Much like Thiagarajan Kumararaja’s previous film Aaranya Kaandam, Super Deluxe tells stories of complex human beings. As a result, we get a delectable hotchpotch of dark comedy, suspense, drama and solid, yet unpredictable fun. With a running time of nearly three hours, the film is insanely interesting, philosophical, moving and introspective, all at once. An anthology that has stories by Thiagarajan Kumararaja, Mysskin, Nalan Kumarasamy, Neelan K Sekar, Super Deluxe won the “Equality in Cinema Award” at the 2019 Indian Film Festival of Melbourne. Consisting of multiple stories running parallely with a little link between each other, the film features an ensemble cast comprising Vijay Sethupathi, Ramya Krishnan, Fahadh Faasil, Samantha Akkineni and Mysskin among others.
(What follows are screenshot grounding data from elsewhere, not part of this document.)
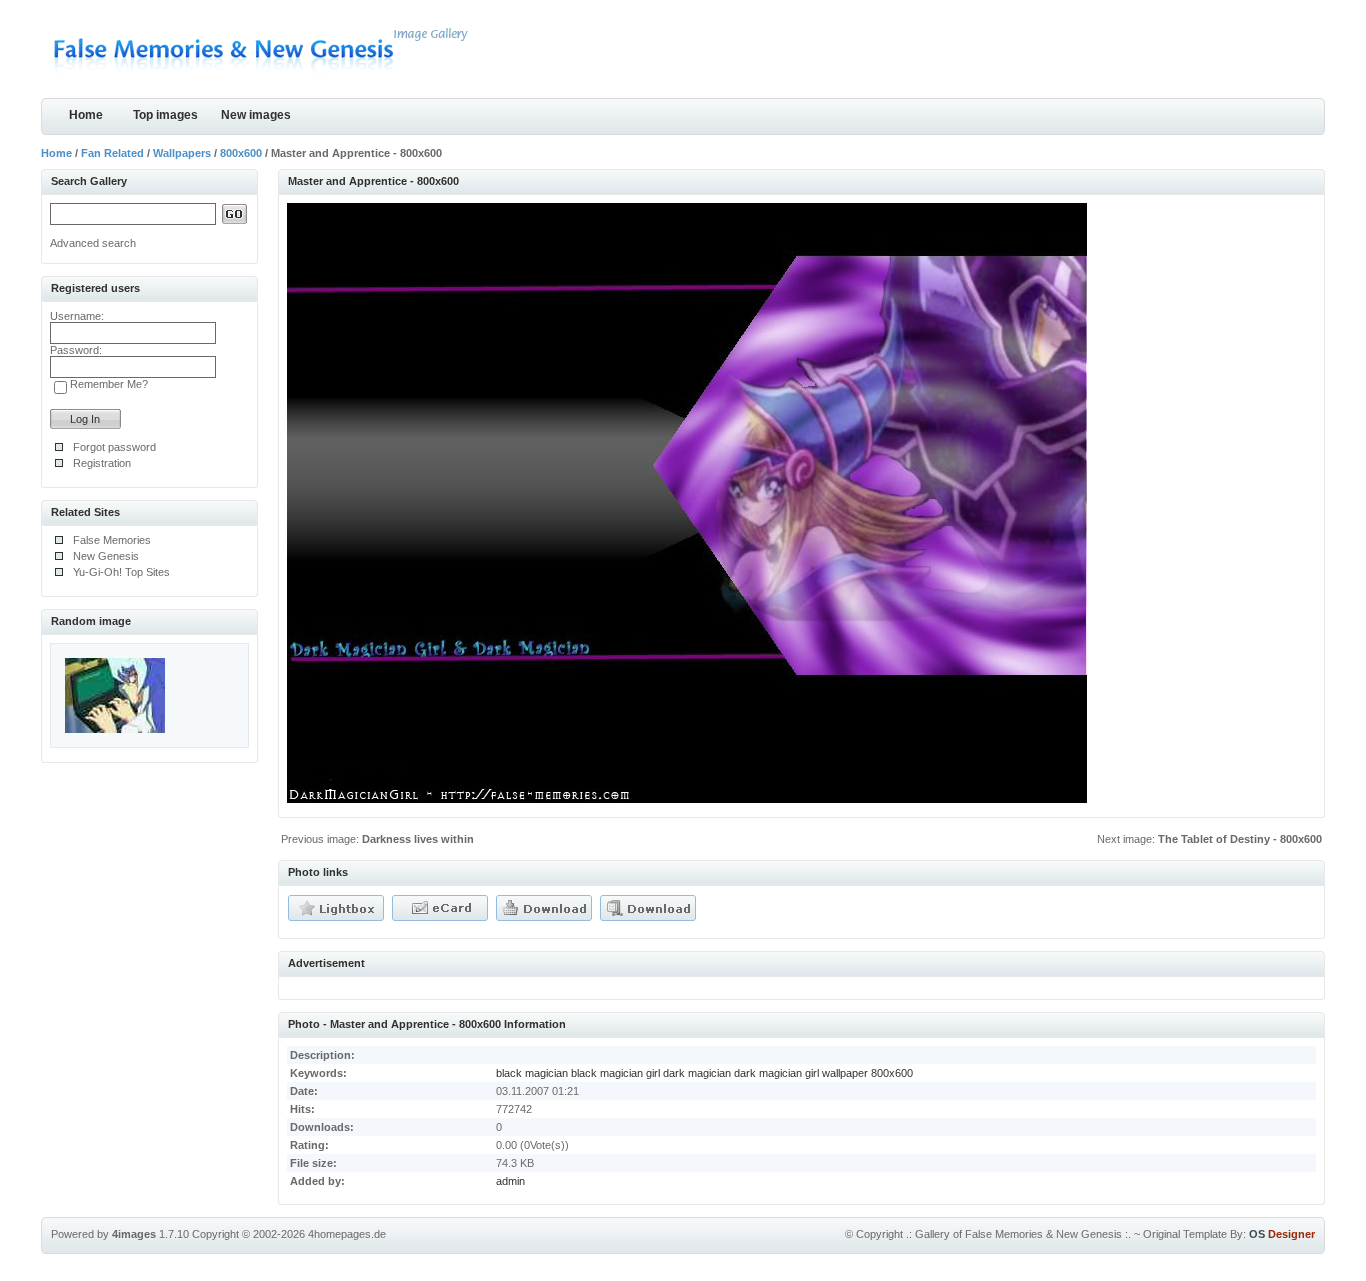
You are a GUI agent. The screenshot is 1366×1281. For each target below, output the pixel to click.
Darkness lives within (418, 839)
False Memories (112, 540)
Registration (102, 463)
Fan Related (112, 153)
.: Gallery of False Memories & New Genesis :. (1018, 1234)
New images (256, 115)
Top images (165, 115)
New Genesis (106, 556)
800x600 (241, 153)
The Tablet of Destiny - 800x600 (1240, 839)
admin (510, 1181)
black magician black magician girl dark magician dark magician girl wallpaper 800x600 (704, 1073)
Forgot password (114, 447)
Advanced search (93, 243)
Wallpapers (182, 153)
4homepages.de (347, 1234)
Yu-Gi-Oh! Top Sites (121, 572)
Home (86, 115)
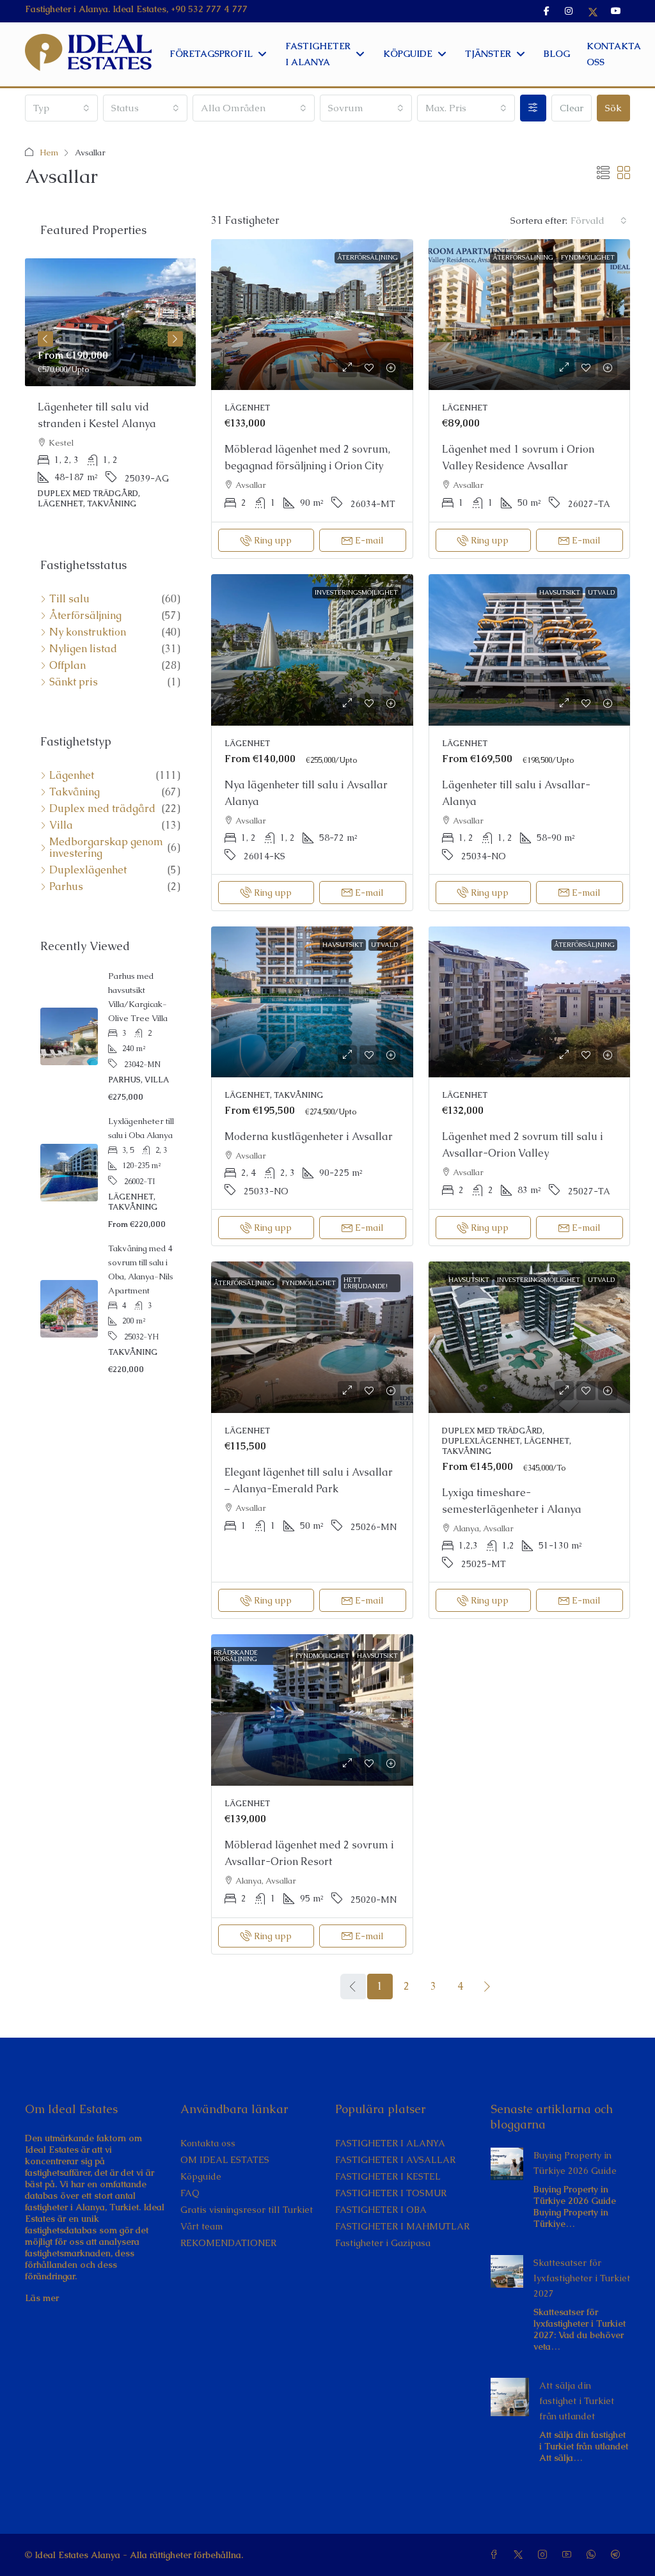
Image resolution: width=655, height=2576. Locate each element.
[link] (312, 315)
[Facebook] (496, 2555)
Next (175, 339)
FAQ (190, 2193)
Also, Super Deluxe gave us a revelation – Rasukutty played by Ashwanth Ashokkumar!
An anthology written, edited and directed by Halitha Shameem, Sillu Karupatti shows how strangers find a connection even in some of the most unlikely places like a dump yard. Halitha decided to make the film as an anthology because she felt her stories were ‘short and sweet’ like sillu karupattis (the broken pieces of palm sugar). The film has music by Pradeep Kumar, besides four cinematographers – Yamini Yagnamurthy, Manoj Paramahamsa, Abhinandan Ramanujam and Vijay Karthik Kannan. The ensemble cast includes Samuthirakani, Sunainaa, Leela Samson, Krav Maga Sreeram, Sara Arjun, Manikandan, Nivedithaa and Rahul. The camaraderie of all characters is infectious as Halitha captures their journey, which is far from smooth. Sillu Karupatti works because its characters are real, vulnerable and human.